Moneybox

GOP Looking to Replace Obamacare With Health Care Unicorn

As you can see, my suit doesn’t quite fit right.

Photo by Chip Somodevilla/Getty Images

Rep. Steve Scalise, R-La., is supposedly ready to unveil House conservatives’ long-awaited replacement for the Affordable Care Act. Based on this description, I’m very curious to see what they come up with:

“We address that to make sure that people with pre-existing conditions cannot be discriminated against,” he said.

He promised, however, that it would not “put in place mandates that increase the costs of health care and push people out of the insurance that they like.”

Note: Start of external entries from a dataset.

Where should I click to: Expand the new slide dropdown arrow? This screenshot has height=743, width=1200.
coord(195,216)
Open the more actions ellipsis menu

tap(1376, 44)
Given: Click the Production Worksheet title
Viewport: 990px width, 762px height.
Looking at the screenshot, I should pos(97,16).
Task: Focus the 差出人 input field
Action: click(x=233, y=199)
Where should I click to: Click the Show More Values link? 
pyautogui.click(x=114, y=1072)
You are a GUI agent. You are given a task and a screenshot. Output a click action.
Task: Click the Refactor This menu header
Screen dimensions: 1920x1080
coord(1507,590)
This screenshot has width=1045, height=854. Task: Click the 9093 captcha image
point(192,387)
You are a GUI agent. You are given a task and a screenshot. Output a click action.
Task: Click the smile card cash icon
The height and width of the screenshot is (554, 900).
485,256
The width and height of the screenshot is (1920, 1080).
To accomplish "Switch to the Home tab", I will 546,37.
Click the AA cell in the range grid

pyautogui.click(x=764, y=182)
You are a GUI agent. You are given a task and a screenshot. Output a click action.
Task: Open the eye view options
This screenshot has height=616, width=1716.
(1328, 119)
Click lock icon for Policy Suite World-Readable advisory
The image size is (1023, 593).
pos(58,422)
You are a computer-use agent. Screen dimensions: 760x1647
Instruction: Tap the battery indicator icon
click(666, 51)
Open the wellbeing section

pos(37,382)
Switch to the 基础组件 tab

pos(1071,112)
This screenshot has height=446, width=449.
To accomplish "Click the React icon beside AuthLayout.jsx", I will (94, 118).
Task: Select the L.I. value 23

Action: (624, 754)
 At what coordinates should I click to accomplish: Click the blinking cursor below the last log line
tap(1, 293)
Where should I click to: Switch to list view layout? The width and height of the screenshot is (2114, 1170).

So here’s one example of the kind of costly mandate that a free marketeer might want to avoid—a mandate that insurance companies not discriminate against customers with pre-existing conditions. Insuring a sick person, after all, is a lot more expensive than insuring a healthy person. So normally you want to charge sick people more. Discriminate against them, as it were. But if that’s not allowed, then you’ll have to raise prices across the board. And yet those higher prices are going to push people out of the insurance they like, leaving you with an even sicker group of people in your pool. That’s the famous insurance “death spiral” that the Affordable Care Act is supposed to break with the injection of subsidies and penalties.

My strong suspicion is that Rep. Scalise is not in fact some kind of public policy prodigy who’s thought his way out of a dilemma that’s gone unsolved by the governments of all 50 U.S. states and every industrialized country on the planet. But maybe I’m wrong and we’re all about to learn that 100 percent of the thorny political difficulties of Obamacare can just be waved away. That’d be nice.